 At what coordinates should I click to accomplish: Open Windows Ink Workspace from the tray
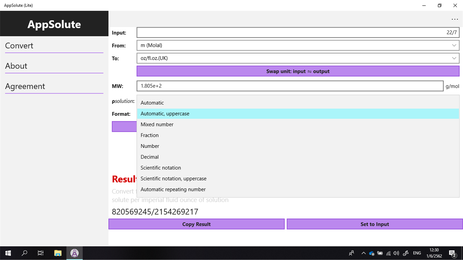click(405, 253)
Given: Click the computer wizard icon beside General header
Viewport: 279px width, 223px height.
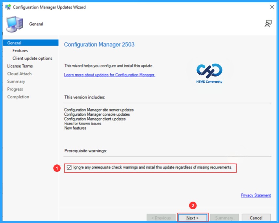Looking at the screenshot, I should coord(14,24).
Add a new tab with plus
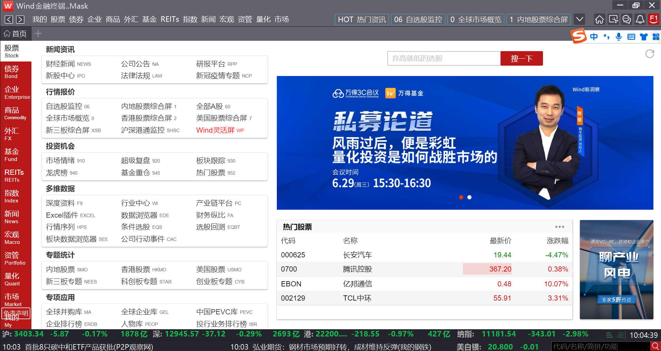 pos(38,34)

* Activity
Set down every entry exactly; omit the pictures.

* Exercise solution
 At what coordinates should I click to accomplish: Open Windows Ink Workspace from the tray
click(405, 253)
Given: Click the computer wizard icon beside General header
Viewport: 279px width, 223px height.
Looking at the screenshot, I should coord(14,24).
Add a new tab with plus
 pos(38,34)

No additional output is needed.